_PROBLEM STATEMENT_:
Continue the news report on former Detroit Mayor Kwame Kilpatrick's possible early release from prison, starting after its last sentence.

_EXCERPTED PASSAGE_:
····················

Former Detroit Mayor Kwame Kilpatrick may have been granted early release from a Louisiana prison.
In a statement released Friday the Ebony Foundation says Kilpatrick will be released after a 24-day quarantine — one of 3,000 prisoners included under an early release program due to the COVID-19 pandemic.
According to The Associated Press, the U.S. Bureau of Prisons declined to comment but did say he remains in custody at the prison in Oakdale, La. Federal prosecutors in Detroit had no information about the possible release as of Friday.
Kilpatrick has served seven years of a 28-year sentence for perjury, obstruction of justice and other crimes from 2013 — he's not up for parole until 2037.
The Ebony Foundation called for Kilpatrick's early release in coordination with the National Baptist Convention of America, the NAACP, National Business League, and a coalition of over 30 churches earlier this year.

····················

_DATA SHOWN_:
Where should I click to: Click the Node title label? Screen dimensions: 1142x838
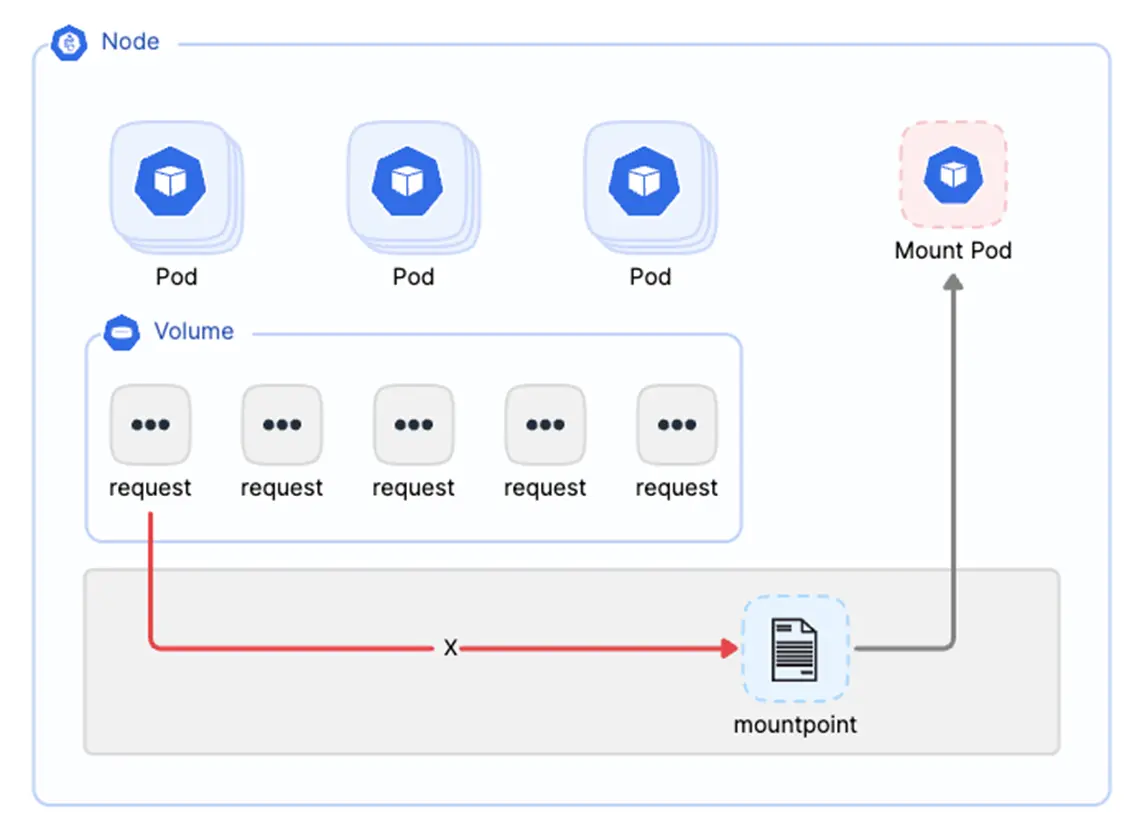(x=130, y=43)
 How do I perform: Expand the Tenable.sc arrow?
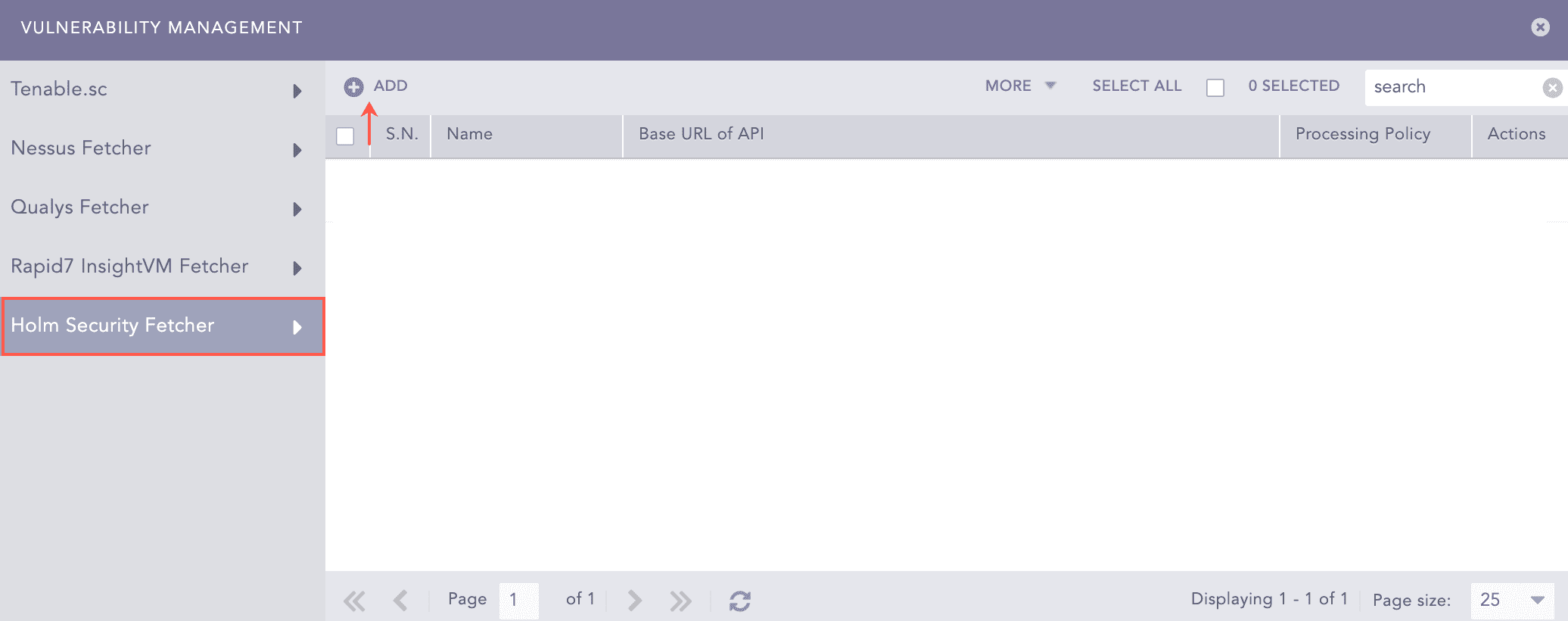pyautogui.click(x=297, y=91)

····················

_REPLY TO THE EXERCISE_:
Michigan Rep. Sherry Gay-Dagnogo delivered a letter to President Donald Trump from Detroit leaders seeking clemency for Kilpatrick back in February, according to the release.
The Ebony Foundation's Reverend Keyon S. Payton says, "there has been a lot of debate about his guilt or innocence, we were arguing neither, rather, we were opposing the excessive nature and length of his sentence. Kwame Kilpatrick's punishment of a 28-year sentence did not fit the crime."
If Kilpatrick is released due to the pandemic, the move would not be clemency and it is unclear if he would remain free when the crisis is resolved.
— with files from The Associated Press.